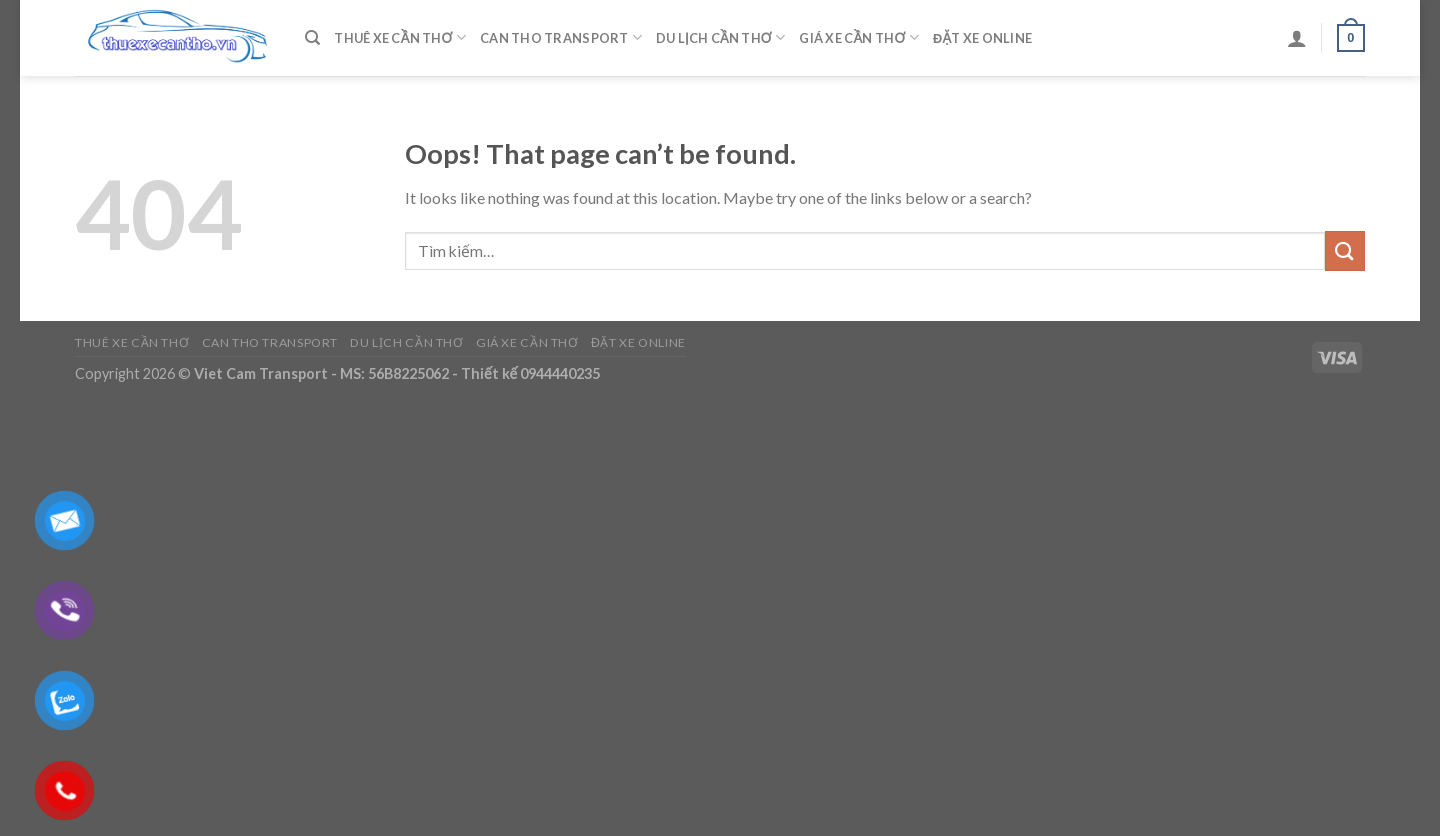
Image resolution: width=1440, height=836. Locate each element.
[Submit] (1345, 250)
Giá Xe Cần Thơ (859, 37)
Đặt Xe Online (982, 38)
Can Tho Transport (561, 37)
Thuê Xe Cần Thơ (400, 37)
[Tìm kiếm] (312, 38)
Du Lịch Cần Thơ (720, 37)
= = = = =
> _GIVEN REQUEST_: Please reproduce every line of the material above, requests included, and shift each coordinate in the answers by adding 142 to both numbers. Leave the pictures out of your answer.

> _COMPLETE OUTPUT_:
Image resolution: width=1440, height=836. Locate each element.
[Submit] (1487, 392)
Giá Xe Cần Thơ (1001, 179)
Đặt Xe Online (1124, 180)
Can Tho Transport (703, 179)
Thuê Xe Cần Thơ (542, 179)
[Tìm kiếm] (454, 180)
Du Lịch Cần Thơ (862, 179)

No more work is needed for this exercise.